ZU BEANTWORTENDE FRAGEN –
**1.** Auf welcher Distribution basieren laut dem Text über SE Linux die vorgestellten Beispiele?
**2.** Gib aus dem Text über SE Linux die Stelle von „Mandatory-Access-Control (MAC) mit“ bis „sogenannte Mandatory-Access-Control (MAC).“ wortgetreu wieder.

TEXTABSCHNITT –
★ ★ ★ ★ ★

Mandatory-Access-Control (MAC) mit SE Linux

Was Stacheliges

Gelangen Eindringlinge erst einmal auf den eigenen Server, steht das angeblich so sichere Linux schnell nicht mehr so gut da. Haben sie erst einmal Root-Rechte, haben sie uneingeschänkten Zugang zu allem. SE Linux schiebt einen zusätzlichen Riegel vor.

Linux hat den Ruf ein besonders sicheres Betriebssystem zu sein. Jedoch schützen die klassischen Zugriffsrechte nicht vor Fehlkonfigurationen oder schlecht programmierter Software. Laufen Programm aus dem Ruder, weil der Admin vergessen hat, das letzte Update einzuspielen, oder hat ein Benutzer durch eine falsche Konfiguration erweiterte Rechte erlangt, ist guter Rat meist teuer. SE Linux verspricht hier Abhilfe, denn es begrenzt zumindest den potenziellen Schaden. Es führt eine zusätzliche Zugriffskontrolle ein, die sogenannte Mandatory-Access-Control (MAC).

Historie

Gut sieben Jahre ist es nun her, seitdem die National Security Agency (NSA) [1] die erste Version von SE Linux auf den Markt brachte. Damals noch als Erweiterung für Kernel 2.4 gedacht, haben diese Kernel-Patches mittlerweile Einzug in den offiziellen 2.6-Linux Kernel erhalten. Bei vielen Distributionen gehört SE Linux mittlerweile zum Lieferumfang. Die in diesem Artikel vorgestellten Beispiele basieren alle auf Red Hats Community-Distribution Fedora Core 8, sind aber generell auf jeder anderen Plattform, die Unterstützung für SE Linux anbietet, ebenfalls nachvollziehbar. Wichtig ist der entsprechende Support im Kernel ( »CONFIG_SECURITY_SELINUX« ) sowie die Pakete »libselinux« , »policycoreutils« und »selinux-policy-targeted« . Einige Standard-Pakete ( »SysV-Init« , »pam« , »util-linux« , »coreutils« und andere) müssen ebenfalls für den Betrieb unter SE Linux vorbereitet sein.

★ ★ ★ ★ ★

GEGEBENES MATERIAL –
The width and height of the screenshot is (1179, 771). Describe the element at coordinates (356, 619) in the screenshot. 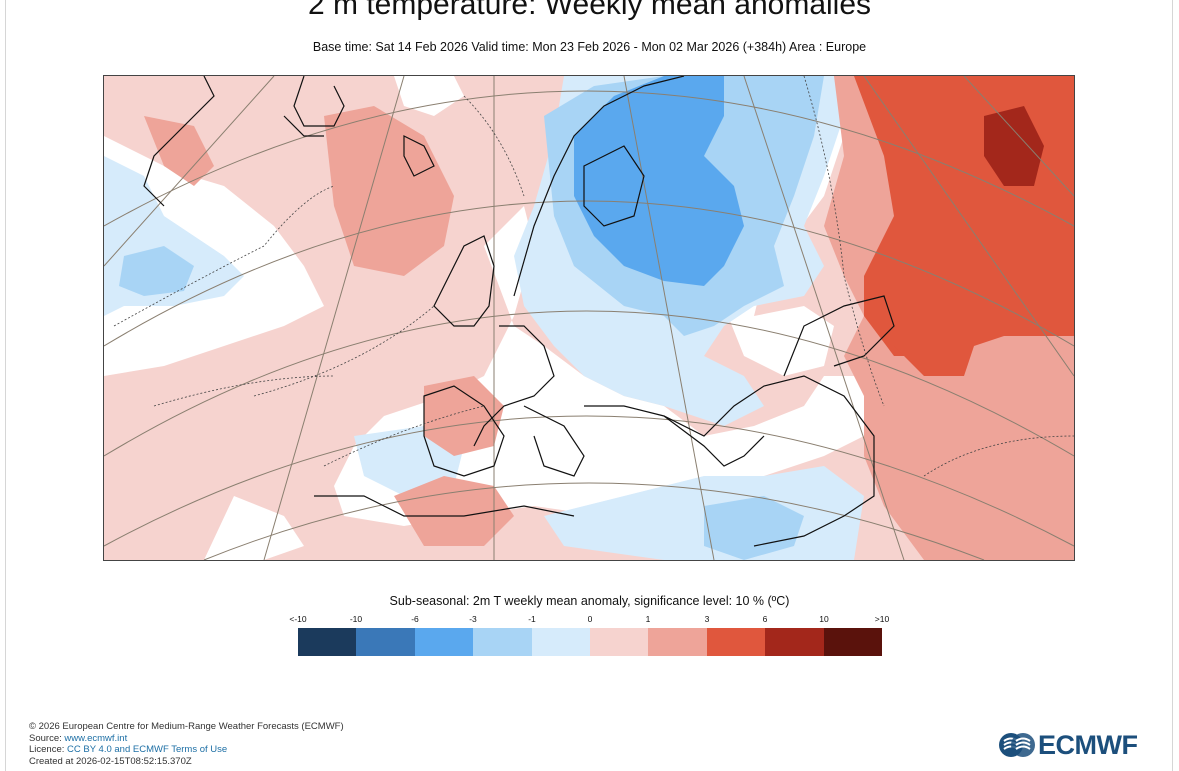

I see `legend-tick: -10` at that location.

★ ★ ★ ★ ★

GELÖSTE AUFGABEN –
**1.** Auf Red Hats Community-Distribution Fedora Core 8.

**2.**
Mandatory-Access-Control (MAC) mit SE Linux

Was Stacheliges

Gelangen Eindringlinge erst einmal auf den eigenen Server, steht das angeblich so sichere Linux schnell nicht mehr so gut da. Haben sie erst einmal Root-Rechte, haben sie uneingeschänkten Zugang zu allem. SE Linux schiebt einen zusätzlichen Riegel vor.

Linux hat den Ruf ein besonders sicheres Betriebssystem zu sein. Jedoch schützen die klassischen Zugriffsrechte nicht vor Fehlkonfigurationen oder schlecht programmierter Software. Laufen Programm aus dem Ruder, weil der Admin vergessen hat, das letzte Update einzuspielen, oder hat ein Benutzer durch eine falsche Konfiguration erweiterte Rechte erlangt, ist guter Rat meist teuer. SE Linux verspricht hier Abhilfe, denn es begrenzt zumindest den potenziellen Schaden. Es führt eine zusätzliche Zugriffskontrolle ein, die sogenannte Mandatory-Access-Control (MAC).